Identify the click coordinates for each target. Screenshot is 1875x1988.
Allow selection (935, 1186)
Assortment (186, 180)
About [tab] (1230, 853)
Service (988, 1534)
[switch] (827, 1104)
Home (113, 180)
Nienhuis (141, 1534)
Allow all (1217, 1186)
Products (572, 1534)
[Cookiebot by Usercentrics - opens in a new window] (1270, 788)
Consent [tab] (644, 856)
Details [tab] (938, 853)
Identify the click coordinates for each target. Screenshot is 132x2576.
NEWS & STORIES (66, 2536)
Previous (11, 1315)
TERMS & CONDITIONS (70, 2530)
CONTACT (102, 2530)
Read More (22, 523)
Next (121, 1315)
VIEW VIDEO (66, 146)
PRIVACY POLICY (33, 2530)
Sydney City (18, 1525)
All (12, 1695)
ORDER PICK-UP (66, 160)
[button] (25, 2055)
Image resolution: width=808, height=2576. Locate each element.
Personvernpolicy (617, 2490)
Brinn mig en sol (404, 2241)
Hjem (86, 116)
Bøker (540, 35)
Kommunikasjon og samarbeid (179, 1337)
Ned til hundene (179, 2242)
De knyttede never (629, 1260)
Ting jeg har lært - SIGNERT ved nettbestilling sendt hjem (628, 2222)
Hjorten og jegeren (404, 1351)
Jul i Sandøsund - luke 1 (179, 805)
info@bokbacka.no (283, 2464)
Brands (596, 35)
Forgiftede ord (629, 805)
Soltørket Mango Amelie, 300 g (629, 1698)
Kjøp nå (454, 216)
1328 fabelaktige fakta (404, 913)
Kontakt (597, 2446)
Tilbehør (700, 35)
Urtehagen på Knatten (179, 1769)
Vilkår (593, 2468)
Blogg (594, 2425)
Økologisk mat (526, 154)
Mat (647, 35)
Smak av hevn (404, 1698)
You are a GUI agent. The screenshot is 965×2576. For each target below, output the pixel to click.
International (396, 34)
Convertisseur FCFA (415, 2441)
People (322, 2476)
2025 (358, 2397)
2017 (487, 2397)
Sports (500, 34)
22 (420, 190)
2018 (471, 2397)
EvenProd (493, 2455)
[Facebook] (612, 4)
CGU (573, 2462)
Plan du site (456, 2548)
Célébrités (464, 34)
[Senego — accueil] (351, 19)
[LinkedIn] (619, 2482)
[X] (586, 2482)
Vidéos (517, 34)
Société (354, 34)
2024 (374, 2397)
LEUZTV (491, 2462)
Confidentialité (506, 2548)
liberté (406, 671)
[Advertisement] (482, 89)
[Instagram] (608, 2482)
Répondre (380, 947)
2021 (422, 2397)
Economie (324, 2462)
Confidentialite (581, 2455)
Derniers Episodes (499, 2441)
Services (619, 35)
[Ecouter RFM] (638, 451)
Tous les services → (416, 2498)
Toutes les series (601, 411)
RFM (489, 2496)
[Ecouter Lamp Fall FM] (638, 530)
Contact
- - - - - - -
WORK ORDER: Lines before the one containing "[Instagram] (608, 2482)" stay out; reproduce that line and all the lines after it, through the end of the listing, exactly.

WRITTEN SOLUTION:
[Instagram] (608, 2482)
Répondre (380, 947)
2021 (422, 2397)
Economie (324, 2462)
Confidentialite (581, 2455)
Derniers Episodes (499, 2441)
Services (619, 35)
[Ecouter RFM] (638, 451)
Tous les services → (416, 2498)
Toutes les series (601, 411)
RFM (489, 2496)
[Ecouter Lamp Fall FM] (638, 530)
Contact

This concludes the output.